Aside from consulting a physio therapist, the OP would be well served to read up on work by "Dr. Stuart McGill". He produces a ton of good research on lower back injuries and could be considered the foremost researcher on the subject.
Also, look up and download a book called "Core stability of the back: the foundation of a strong and healthy back" by Rick Kaselj. It has a number of good exercises ranging from just post-injury right up to exercises for a healthy back. Most of them are boring as ****, but they are effective if you stick with them.
This is the key point that a lot of people don't understand. They think they are strengthening their cores, but really they are just fucking up their lumbar spine.
Originally Posted by elipson
Personally, it took a load of coaching before I understood the difference between bending at my hips, my lumbar spine and my thoracic spine. I used to constantly pick up minor back injuries, and occasionally more major ones. Since learning to keep my lumbar stable, and be mobile in the areas that are supposed to be mobile, I don't think I've had any problems with my back.
This is fine, provided the lumbar spine stays neutral. You have to have sufficient hip mobility for them, and you *have* to be really strict with your form.
Some people can get away with it, like those who do Romanian deadlifts (I shudder to think of that exercise)
Last edited by CrackFox; 8/15/2012 2:02pm at .
No, it's not really what I meant.
Originally Posted by Shawarma
You can do them with very little movement or tension on the spine ie you don't have to go all out.
Last edited by W. Rabbit; 8/15/2012 3:59pm at .
Because why not open up another can of worms?
If you are in pain, see a reputable rehabilitation professional. The end.
Crunches: No. As noted earlier by elipson - the work of Dr. Stuart McGill has demonstrated that repeated flexion and extension especially with rotation of the lumbar spine is the preferred method for breaking down the layers of annulus (usually poster) and causing disc herniation. This is to say in the lab setting the way they found to bulge a disc fastest was to put analogous spines into crunch machines. I've listened to and read arguments against McGill's research, but I haven't been convinced, especially for someone with back pain already.
As for strengthening the "core" whatever that means today, I am not thoroughly convinced that doing planks is in general is going to resolve any back pain issues. Would I still do it if it were me? Yes. Todd Hargrove examined some research on core strength in relation to back pain here: http://www.bettermovement.org/2010/b...bulging-discs/ and found no real link between the two.
My current line of thought around pain in general is that the way we move is far more related to the presence of pain than any particular muscle. It's possible you are hinging on one or two vertebra preferentially or have no clue how to move from your hips or mid-back. Any good rehab professional should be able to notice this. As strictly an opinion If I were to call out any region of the body that needs strength, I would aim to strengthen the hips while remaining as rigid as possible around the lumbar.
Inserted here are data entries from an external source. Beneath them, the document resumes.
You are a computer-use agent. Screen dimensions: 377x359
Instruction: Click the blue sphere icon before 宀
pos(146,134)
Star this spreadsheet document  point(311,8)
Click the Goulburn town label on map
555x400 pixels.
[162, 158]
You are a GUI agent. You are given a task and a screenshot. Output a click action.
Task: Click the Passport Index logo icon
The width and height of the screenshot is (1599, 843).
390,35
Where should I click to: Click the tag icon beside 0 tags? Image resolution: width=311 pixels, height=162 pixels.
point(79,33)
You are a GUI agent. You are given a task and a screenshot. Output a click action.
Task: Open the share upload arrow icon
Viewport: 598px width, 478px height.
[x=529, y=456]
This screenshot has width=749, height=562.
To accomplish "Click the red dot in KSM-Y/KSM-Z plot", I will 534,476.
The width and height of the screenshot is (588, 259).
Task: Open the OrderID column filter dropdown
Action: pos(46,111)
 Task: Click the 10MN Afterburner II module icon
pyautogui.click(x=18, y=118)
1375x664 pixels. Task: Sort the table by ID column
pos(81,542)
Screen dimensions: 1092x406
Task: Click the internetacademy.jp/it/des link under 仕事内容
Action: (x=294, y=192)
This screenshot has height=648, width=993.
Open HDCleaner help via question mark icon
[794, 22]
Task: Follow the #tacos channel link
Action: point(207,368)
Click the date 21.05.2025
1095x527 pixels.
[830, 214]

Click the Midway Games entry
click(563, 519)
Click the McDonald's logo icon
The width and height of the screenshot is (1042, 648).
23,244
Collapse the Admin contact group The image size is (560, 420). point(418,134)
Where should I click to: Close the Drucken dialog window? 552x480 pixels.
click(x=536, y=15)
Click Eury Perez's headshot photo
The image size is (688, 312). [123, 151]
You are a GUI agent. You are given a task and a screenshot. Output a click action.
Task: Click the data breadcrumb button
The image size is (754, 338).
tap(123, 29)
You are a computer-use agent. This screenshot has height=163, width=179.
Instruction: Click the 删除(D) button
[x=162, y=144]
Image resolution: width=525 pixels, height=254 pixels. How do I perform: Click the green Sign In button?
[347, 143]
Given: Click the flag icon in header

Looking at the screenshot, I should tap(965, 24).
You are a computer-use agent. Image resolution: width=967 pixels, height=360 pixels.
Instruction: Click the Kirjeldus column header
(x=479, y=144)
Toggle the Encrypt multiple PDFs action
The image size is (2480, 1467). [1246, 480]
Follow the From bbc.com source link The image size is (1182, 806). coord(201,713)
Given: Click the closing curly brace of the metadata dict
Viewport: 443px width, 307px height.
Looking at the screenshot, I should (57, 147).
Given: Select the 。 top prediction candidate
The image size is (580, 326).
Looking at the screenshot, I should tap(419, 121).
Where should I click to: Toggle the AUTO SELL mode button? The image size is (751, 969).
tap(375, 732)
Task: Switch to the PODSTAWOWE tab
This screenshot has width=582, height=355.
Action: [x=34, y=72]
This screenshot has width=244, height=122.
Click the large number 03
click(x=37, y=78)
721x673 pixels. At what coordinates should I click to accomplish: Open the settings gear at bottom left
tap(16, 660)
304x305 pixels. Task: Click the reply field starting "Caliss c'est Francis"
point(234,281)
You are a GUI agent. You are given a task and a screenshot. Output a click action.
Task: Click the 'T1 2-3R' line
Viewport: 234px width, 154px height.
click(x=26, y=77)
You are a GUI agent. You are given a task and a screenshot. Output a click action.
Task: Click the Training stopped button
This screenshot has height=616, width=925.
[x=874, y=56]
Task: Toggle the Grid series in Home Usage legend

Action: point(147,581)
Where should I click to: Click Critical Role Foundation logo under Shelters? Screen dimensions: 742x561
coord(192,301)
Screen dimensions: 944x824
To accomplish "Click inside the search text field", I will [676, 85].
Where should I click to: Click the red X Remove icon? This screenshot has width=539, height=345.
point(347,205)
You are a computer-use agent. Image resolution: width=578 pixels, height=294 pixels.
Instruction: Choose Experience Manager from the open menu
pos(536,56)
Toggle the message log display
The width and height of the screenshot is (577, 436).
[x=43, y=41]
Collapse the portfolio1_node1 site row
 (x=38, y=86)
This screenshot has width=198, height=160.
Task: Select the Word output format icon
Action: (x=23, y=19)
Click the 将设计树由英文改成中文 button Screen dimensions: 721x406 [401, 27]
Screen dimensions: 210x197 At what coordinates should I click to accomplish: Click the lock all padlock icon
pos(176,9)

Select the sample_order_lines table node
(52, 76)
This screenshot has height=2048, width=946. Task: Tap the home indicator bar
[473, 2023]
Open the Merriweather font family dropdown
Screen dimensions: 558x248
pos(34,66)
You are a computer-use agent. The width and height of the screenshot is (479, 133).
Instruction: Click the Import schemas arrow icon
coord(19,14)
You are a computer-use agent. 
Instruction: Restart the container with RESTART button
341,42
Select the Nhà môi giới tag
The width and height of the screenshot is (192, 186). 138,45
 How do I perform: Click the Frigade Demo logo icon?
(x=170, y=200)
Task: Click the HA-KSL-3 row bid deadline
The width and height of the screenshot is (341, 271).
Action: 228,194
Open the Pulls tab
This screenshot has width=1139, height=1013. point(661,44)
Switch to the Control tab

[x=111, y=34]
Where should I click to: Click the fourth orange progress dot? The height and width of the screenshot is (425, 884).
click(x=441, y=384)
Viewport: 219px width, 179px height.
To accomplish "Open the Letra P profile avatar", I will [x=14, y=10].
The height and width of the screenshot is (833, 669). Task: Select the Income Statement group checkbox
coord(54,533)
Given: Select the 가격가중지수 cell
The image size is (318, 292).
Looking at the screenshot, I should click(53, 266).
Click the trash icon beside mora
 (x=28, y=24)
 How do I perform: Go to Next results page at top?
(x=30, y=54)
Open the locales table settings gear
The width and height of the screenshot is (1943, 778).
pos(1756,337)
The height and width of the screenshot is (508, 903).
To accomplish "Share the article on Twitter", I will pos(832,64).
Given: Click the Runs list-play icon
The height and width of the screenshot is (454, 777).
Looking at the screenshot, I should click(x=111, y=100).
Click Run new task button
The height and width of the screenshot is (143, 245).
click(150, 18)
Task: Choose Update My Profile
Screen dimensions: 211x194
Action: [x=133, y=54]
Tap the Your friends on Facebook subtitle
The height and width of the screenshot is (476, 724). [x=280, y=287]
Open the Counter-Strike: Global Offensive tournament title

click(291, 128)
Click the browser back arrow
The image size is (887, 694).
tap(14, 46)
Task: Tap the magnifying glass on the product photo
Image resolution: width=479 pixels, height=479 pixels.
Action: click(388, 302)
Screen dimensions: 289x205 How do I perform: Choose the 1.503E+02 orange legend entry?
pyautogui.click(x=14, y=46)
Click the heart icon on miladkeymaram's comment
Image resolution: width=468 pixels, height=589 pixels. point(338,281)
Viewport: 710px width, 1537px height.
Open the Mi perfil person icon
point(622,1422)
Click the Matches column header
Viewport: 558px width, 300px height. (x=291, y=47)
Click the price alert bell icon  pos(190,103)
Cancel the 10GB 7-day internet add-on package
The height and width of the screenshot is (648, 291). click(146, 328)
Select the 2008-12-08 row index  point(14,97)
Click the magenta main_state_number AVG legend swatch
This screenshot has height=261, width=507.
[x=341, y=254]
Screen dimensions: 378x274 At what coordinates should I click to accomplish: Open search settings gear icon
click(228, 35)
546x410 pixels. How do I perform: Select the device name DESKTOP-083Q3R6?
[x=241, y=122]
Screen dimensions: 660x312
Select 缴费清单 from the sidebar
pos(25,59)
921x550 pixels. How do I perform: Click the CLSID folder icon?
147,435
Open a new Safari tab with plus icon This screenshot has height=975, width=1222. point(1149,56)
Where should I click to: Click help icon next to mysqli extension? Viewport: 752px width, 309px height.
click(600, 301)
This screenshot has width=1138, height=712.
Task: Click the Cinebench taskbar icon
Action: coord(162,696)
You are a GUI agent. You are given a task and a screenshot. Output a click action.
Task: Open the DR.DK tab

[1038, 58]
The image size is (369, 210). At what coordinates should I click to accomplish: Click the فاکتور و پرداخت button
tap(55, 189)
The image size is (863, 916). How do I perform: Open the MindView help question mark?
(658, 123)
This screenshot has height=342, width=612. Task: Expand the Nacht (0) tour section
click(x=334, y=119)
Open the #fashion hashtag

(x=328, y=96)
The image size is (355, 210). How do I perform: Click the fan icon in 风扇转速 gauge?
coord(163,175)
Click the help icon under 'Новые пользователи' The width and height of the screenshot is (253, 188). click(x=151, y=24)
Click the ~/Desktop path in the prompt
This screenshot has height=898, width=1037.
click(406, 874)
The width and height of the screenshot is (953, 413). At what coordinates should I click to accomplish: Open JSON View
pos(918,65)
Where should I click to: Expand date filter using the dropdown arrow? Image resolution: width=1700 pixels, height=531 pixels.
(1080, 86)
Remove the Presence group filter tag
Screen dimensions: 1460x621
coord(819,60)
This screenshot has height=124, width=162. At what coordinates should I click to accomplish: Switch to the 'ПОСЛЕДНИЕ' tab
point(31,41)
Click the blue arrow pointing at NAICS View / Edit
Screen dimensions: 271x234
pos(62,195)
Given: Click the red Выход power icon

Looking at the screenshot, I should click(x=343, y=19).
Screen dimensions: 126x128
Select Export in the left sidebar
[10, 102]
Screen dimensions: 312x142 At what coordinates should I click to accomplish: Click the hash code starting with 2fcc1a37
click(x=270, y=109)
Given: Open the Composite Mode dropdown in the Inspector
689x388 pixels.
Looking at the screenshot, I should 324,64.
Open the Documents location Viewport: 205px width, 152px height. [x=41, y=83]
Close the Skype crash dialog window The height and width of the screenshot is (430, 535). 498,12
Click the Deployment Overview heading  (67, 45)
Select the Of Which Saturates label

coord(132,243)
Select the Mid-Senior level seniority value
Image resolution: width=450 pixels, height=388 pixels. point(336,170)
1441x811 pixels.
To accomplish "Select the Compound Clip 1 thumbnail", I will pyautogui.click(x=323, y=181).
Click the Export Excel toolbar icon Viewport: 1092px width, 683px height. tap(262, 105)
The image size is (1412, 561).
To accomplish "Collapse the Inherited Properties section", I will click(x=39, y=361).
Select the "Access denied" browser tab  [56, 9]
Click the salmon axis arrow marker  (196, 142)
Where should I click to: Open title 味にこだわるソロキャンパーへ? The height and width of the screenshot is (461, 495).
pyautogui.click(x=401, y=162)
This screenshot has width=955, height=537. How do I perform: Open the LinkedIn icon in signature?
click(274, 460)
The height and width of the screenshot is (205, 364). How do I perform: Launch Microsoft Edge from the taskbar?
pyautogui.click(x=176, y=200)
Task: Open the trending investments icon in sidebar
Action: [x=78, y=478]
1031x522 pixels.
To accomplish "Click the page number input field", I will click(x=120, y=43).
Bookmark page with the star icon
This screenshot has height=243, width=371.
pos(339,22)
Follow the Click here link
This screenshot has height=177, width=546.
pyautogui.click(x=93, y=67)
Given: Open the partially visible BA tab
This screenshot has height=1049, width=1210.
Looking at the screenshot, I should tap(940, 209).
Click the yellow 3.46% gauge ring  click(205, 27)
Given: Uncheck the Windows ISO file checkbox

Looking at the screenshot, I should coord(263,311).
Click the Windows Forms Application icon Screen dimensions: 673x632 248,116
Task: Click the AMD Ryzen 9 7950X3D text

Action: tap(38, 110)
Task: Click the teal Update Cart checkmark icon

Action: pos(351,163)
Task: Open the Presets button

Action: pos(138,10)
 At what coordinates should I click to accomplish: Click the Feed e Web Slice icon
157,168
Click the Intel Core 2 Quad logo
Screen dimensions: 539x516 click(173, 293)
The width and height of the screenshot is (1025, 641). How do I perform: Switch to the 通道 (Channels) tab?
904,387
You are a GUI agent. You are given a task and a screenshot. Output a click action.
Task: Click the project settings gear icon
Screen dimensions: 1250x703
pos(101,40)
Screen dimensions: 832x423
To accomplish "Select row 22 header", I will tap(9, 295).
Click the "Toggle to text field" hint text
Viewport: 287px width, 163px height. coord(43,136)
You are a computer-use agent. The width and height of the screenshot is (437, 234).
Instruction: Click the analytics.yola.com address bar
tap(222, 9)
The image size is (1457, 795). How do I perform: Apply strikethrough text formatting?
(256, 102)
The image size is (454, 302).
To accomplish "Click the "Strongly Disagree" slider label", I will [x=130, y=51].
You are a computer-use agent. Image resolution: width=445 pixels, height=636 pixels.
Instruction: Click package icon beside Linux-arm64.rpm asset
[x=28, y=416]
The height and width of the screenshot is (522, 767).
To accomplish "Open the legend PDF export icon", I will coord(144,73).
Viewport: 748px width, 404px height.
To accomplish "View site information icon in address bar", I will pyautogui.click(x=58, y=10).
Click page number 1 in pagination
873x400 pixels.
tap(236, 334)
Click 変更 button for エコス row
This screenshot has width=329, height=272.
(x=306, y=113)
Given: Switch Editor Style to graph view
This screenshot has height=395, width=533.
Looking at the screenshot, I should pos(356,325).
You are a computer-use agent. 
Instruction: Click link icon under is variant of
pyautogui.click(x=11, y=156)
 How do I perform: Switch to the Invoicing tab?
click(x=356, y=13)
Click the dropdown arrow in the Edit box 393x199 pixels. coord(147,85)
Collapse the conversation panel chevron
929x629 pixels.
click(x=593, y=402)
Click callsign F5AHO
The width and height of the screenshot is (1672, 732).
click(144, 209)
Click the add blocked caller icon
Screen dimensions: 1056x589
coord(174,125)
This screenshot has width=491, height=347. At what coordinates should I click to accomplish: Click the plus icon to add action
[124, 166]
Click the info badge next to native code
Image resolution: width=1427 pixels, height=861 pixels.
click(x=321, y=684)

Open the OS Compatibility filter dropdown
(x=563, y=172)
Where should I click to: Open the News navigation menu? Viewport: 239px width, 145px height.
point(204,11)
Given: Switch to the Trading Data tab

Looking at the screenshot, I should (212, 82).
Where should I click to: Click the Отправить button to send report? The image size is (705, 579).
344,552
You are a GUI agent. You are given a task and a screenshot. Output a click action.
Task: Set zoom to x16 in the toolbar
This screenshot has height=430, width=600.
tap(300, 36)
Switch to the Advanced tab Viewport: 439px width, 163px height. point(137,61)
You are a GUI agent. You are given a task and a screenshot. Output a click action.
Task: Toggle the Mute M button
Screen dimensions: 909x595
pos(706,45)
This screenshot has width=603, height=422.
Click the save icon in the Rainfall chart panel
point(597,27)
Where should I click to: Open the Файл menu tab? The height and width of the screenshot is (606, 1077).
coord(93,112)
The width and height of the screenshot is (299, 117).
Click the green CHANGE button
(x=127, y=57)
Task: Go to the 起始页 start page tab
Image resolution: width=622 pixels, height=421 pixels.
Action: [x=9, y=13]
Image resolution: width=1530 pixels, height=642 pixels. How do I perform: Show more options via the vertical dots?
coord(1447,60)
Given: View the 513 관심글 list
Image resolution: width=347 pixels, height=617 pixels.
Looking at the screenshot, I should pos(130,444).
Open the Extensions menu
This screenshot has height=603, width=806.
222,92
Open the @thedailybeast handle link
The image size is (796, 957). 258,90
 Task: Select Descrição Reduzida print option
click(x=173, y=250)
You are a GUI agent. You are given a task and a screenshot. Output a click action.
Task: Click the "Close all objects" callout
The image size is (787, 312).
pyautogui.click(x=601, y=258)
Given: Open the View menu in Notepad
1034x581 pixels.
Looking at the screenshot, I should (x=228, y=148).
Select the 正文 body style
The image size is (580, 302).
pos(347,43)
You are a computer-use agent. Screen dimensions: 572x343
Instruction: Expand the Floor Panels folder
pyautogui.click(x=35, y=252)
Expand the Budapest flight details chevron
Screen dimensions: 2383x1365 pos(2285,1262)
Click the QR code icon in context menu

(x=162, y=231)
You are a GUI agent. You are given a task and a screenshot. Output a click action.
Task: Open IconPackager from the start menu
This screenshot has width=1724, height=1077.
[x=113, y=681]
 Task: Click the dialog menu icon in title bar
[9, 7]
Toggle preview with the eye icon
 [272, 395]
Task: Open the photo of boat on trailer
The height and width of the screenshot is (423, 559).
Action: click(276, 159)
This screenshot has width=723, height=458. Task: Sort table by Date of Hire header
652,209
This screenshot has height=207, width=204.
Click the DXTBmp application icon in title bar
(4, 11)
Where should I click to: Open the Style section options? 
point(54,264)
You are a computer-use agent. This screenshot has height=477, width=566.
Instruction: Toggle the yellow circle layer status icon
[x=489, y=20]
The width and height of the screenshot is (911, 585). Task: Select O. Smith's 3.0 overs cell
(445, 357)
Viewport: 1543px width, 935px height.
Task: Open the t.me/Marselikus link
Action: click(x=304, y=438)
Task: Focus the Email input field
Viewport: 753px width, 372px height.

I suspect that there are many confounding issues with most back pain. For me, learning to release my psoas and getting my pelvis level helped more than anything--these days. But 7 years ago, it was Romanian deadlifts.
I've had good results from these too. Activates just about everything south of your rib cage without a big strain.
Originally Posted by W. Rabbit
I used to have pretty severe back and knee pains. Losing weght and building core strangth has helped quite a bit. My knees hardy ever hurt anymore. My back is proabbly permanently screwed but the pain is not nearly as intense or as frequent.
One thig that was very important at the beginning was keeping the excersises "low impact".
Bicycle crunches, planks, that sort of thing. Think of it as physical therapy. Slowly building up enough strength to eventually do the hard excersises without pain and injury.
Be patient with your body and treat it well. Think long term and start small.